Fast Food for the Mind: Why I Don't Have a Facebook or Twitter Account - daktanis
http://www.forbes.com/sites/sungardas/2014/04/08/fast-food-for-the-mind-why-i-dont-have-a-facebook-or-twitter-account/

======
geebee
Wow. This was almost the exact analogy that prompted me to quit facebook about
a year ago.

I was watching a show about the addictive nature of junk food, and how it
works. Many food items, especially zero calorie ones like diet soda, trick
your mind into believing it has received something it needs. However, by
tricking your mind but denying your body, you come back again for it later
(and again, and again). Unfortunately, this applies to high calorie foods that
are largely nutritionally empty. You sense a need, you go to the food for that
need, and it provides a mental signal that you have received it without
actually filling the need.

The recommendation was - every time you find yourself reaching for a salty bag
of chips or a diet soda, ask yourself, what is my body actually telling me it
wants? While it may seem more expensive, try to fulfill that need as low on
the "processed" chain as you can. This way, you'll fulfill the signal _and_
the need.

That was kind of long winded, but I realized, at that moment, how I was using
social media.
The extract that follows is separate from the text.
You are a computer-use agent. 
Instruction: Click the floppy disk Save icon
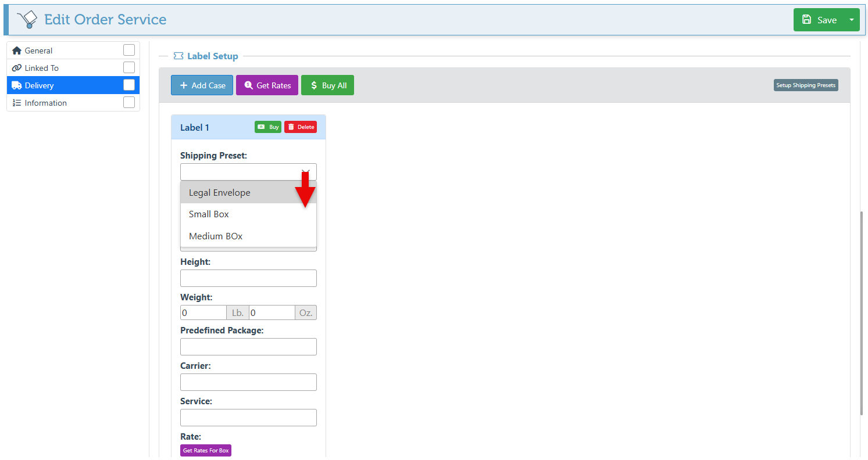tap(806, 20)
I'm in a state of life, for better and worse, where I have very,
very little time (kids, mortgages, work, and so forth). Many relationships are
starting to fade, or rot.

My mind was sending me signals that I needed more social interaction, and I
was fulfilling these signals with social media rather than real human contact.
To me, this is the aspartane of social interactions. You have a need, you use
something that satisfies the signal but not the need itself, and so you keep
coming back.

Very specifically, I was replacing something that used to be a big part of my
life - playing music at jams and with friends, with youtube clips and other
videos.

Now, this is a little complicated, in that videos have actually been a good
thing in some ways. For instance, because of youtube, I've been able to learn
a lot of bluegrass songs well prior to going to a jam, which has certainly
enhanced my experience at those jam sessions. And if all I have is 30 minutes
after the kids go to bed to learn a new song, well, at least I got to learn a
new song.

So I'm not sure total abstinence is a good idea here. There's an interesting
continuum of these addictive things. You can quit cigarettes completely, just
walk away. You can (and probably should[1]) quit junk food completely, but you
can't quit food. And lastly, I'd say you probably shouldn't quit social media
completely. But this does make it much more complicated, and you need to be
careful about it - and of course, keep in mind that a corporation that seeks
to maximize ad revenue from you is something you need to be particularly
cautious about.

Personally, I am glad I quit facebook, for all kind of reasons, not just the
one above. Occasional fast food is pretty much harmless. I'd also guess that
the risks of a once in a blue moon cigar are vanishingly low. The difference
here is that you can tolerate some of a bad thing, whereas I'm not sure all
social media should be considered a bad thing. But I'd put it in the category
of food, there is definitely junk social media that you would want to avoid.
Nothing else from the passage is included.